And, just as horrifying, over 2000 Penn State students rioted in protest at the coach being fired.

http://sports.ca.msn.com/other/photos/infamous-sports-brawls


----------



## Berubeland (Sep 6, 2009)

Over and over this kind of cover up happens and other people looking on are blinded to the facts that it's entirely possible to simultaneously be two people at once. 

For instance if someone is a great defensive coach and do good works in the community then they can't also be a pedophile. 

Then if they are found to be a pedoophile any good work they have accomplished in their life is not credited. 

Yet that is not true, many people who have contributed greatly to society also have deep flaws. 

Joe Paterno's lasting legacy may well be that everyone now knows that reporting a crime to one's superior is not even close to enough. It cost him his job and an awful lot of goodwill. Everyone must report child abuse and sexual abuse to the police. 

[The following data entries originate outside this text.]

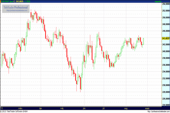Select the szept. label on time axis
This screenshot has width=170, height=113.
pyautogui.click(x=147, y=108)
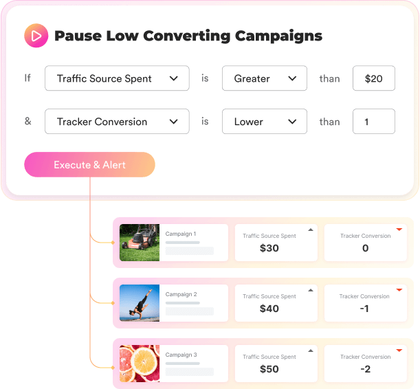Click the Campaign 2 $40 spent card
The width and height of the screenshot is (420, 389).
tap(269, 302)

Still Joe Paterno is far from the only enabler...the police investigated Sandusky in 1998 and didn't charge him, his wife, his kids, victims who did not come forward for many many years, anyone who knew about his activities and said nothing and even the grand jury who took two years to indict him. There may well be more victims during that 2 years. Obviously Penn State the institution and the president who has now been fired, the graduate student who did not go to the police and who told Paterno, the janitor and all his workmates 

Then there's the people who are protesting, of course, if you consider that they are mostly kids and were barely alive when Coach Sandusky got fired/resigned from Penn State originally...the idea that Joe Paterno is fired for not reporting that long ago may be a little hard for them to comprehend.


----------